Challenges We ran into
Some issues with getting Truffle and Rinkeby to play nice made it impractical for us to get the smart contract running on a testnet for this hackathon, instead we're running it on ganache-cli. When using front end templates, although they help with the view they can also make it more difficult to do spot changes when necessary and can occasionally lead to jaring transitions.
User Experience will be essential to get right. The current state of the DApp presumes a basic level of knowledge of MetaMask and access to Ether. We believe a certain level of friction is a good thing—in that it will cut down on frivolous posting. However, we this tool is important and should eventually be made available to as wide an audience as possible.
Accomplishments that We're proud of
Although it may be shabby this is an MVP product. I'm excited that we managed to work together and talk and share ideas and work together cohesively. I think we're built a product that the world can really use.
What We learned
Since we came in with a wide range of skills and talents this team had a fantastic exchange of ideas and information. Some skills taught and picked up by various team members include smart contract integration, the truffle sweet of tools, react, front end UX design, ganachCLI local setup, web3 and smart contract logging.
What's next for CryptoSource
We plan to develop an embedded tool for online newspapers like NYT.com that allows reporters to directly quote sources and embed their original claims and veracity proofs directly into articles.
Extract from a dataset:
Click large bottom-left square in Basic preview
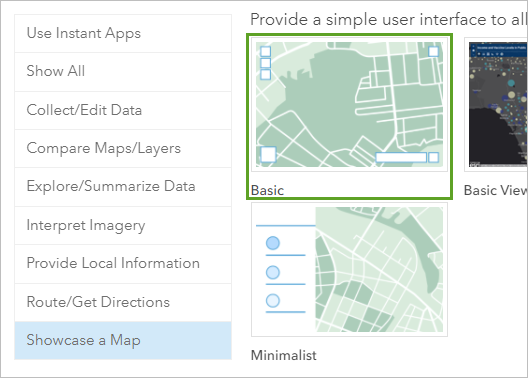The height and width of the screenshot is (378, 528). (268, 154)
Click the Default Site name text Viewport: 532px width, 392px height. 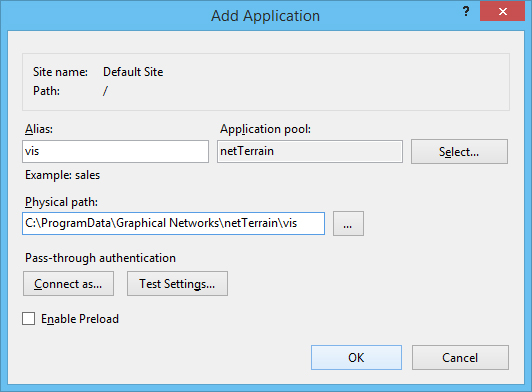tap(133, 72)
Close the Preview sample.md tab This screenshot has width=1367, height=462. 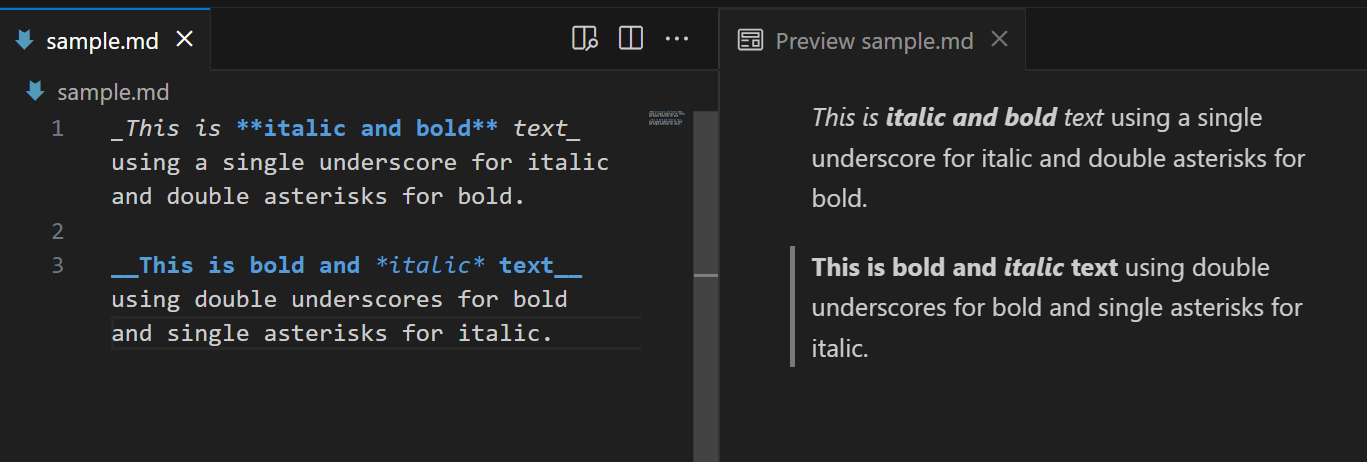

Now journalists can actually cite anonymous sources.
We also believe there are applications in other fields:
- Pharmaceuticals can prove to the FDA that their trials were designed the way they disclosed without having to reveal their methods to competitors untila after the trial concludes
- "First to invent" proofs where an author or inventor can create a proof of authorship for trade secrets that could be validated in court without exposing those secrets. You can "publish" without publishing.
Although this version is 'feature complete' it still is quite rough around the edges and additional time on usability would go a long way to making people feel comfortable with it. On the more technical side of things, getting it onto the public testnets is of course, a necessity as is getting the front end on a real webserver. Further, deeper integration with Blooms ever improving API can help support even more low to zero proof identification paradigms. Some more advanced integrations would involve adding the ability to say whether a thing did or did not happen, such as by connecting to Augur. Further the platform currently does not have great curation tools, so people will need to dig, adding curation tools could help people find the best whistleblowers more easily.